I got a letter about a hospice agency ending services for a woman whose only diagnosis was dementia . As sad as I am to hear those stories (and I get many) I am not surprised. These families have had the comprehensive services of hospice for months, even a year or so and then they are withdrawn because the person is no longer eligible.
These discharges are happening because dementia doesn’t play by the rules for end of life. It isn’t until eating becomes a problem that the dying process really begins.
Dementia seems to be in a category of its own. It doesn’t fit into Home Health services that focus on getting people better. It doesn’t really fit Palliative Care, although maybe it could.
There is a huge void in our medical system that so many families living with dementia fall into. These families have a loved one too sick and require too much care without hope of getting better. Yet because they have not yet entered the dying process they do not qualify for most health care services, let alone hospice care…
Hospice, to its credit, has stepped in to fill this void, but is tied by the six month prognosis clause in the hospice medicare benefit. If they can’t report continued decline toward approaching death after 6 months of care they must discharge a person from services.
If you find yourself in the situation where your special person is being discharged from hospice due to not declining fast enough, have the hospice social worker advise and help you get into community services that are available in the area. Check national resources like AARP. Services that can help support you in the loving care you are giving.
Ask about where you can get medical equipment, assistance in physical caregiving, even volunteer support. Also check end of life doulas in your area. Talk to them, see what they can offer and how much they charge. What about support from a church? Also some places now have dementia doulas. Do an internet search to see if any are in your area.
None of the above will be as comprehensive as the services hospice has provided, but use the hospice social worker while you have her/him.

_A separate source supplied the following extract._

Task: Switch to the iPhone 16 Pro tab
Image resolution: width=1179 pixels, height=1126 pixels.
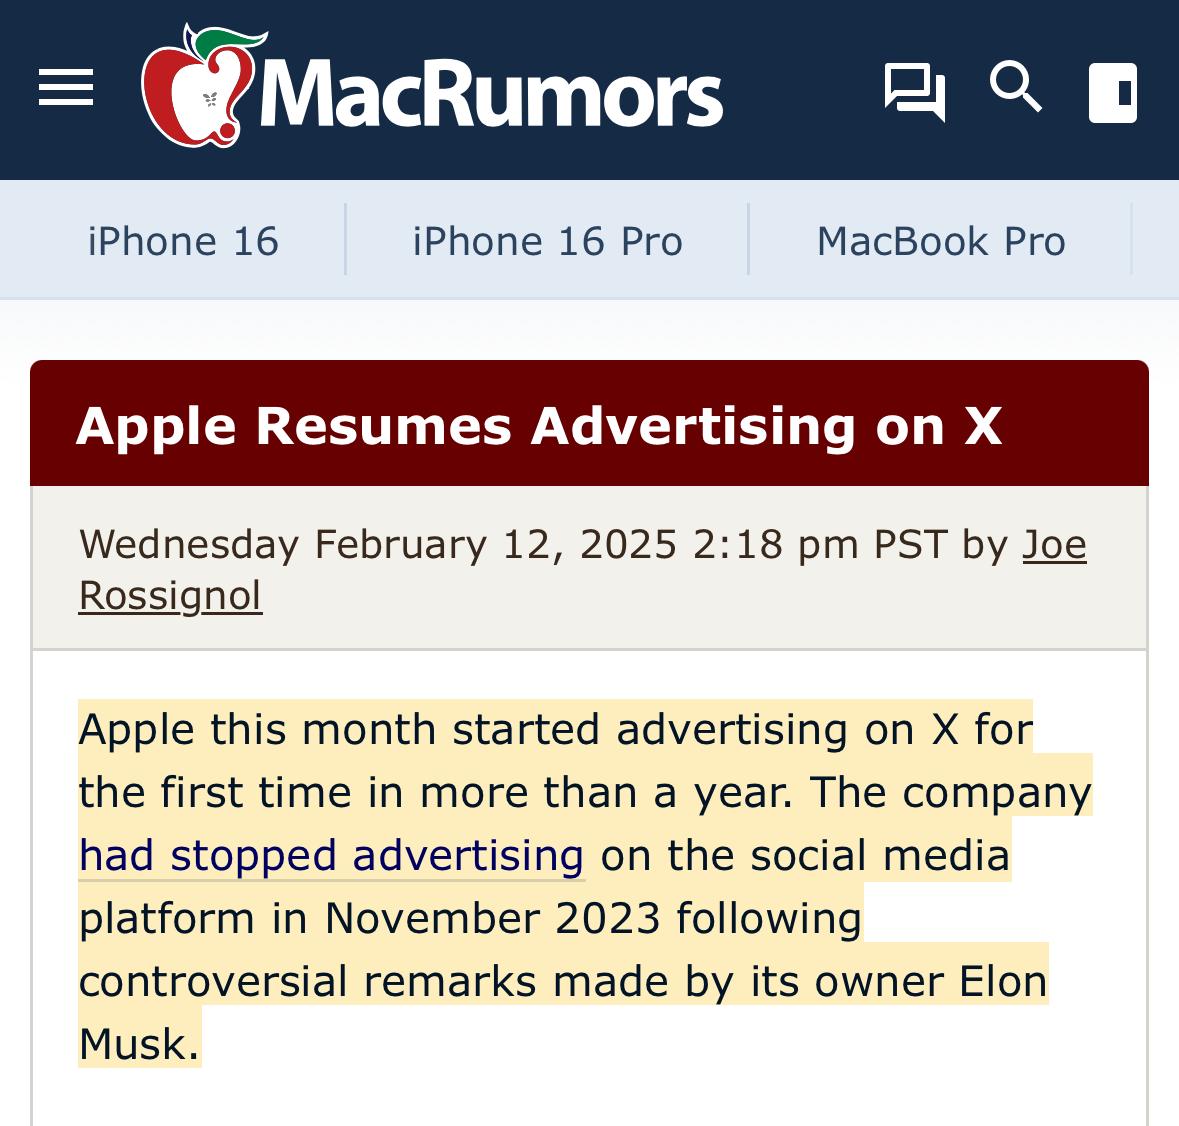Action: point(547,241)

Something More about… Hospice Services Pulled for Dementia Patient
As for a resource that will support you and your family, I suggest getting my DVD/Vimeo, NEW RULES, For End of Life Care. Have everyone in the family watch with you as it will answer many questions about what to expect when the dying process begins. It covers food, hydration, pain, narcotics, sleep, withdrawal, grief… In 30 minutes tense shoulders soften, heads nod with understanding and tender conversations will happen.
7 comments
Dan Mistichelli
Barbara, I am too familiar with the pulling of hospice for dementia patients. My wife was diagnosed with early onset Alzheimer’s when she was 53. She died when she was 60. The rollercoaster ride through the medical professions and hospice care during those years was a complication neither I nor my daughters needed. Fortunately, the agency we were using worked diligently with us to fight to keep my wife under hospice for the last 18 months of her life. The necessity of having to work with the agency and doctors to fight for this care every few months seemed unnecessarily cruel to the family. I hope that someday the politicians who create the laws we navigate will provide relief to so many families who need it.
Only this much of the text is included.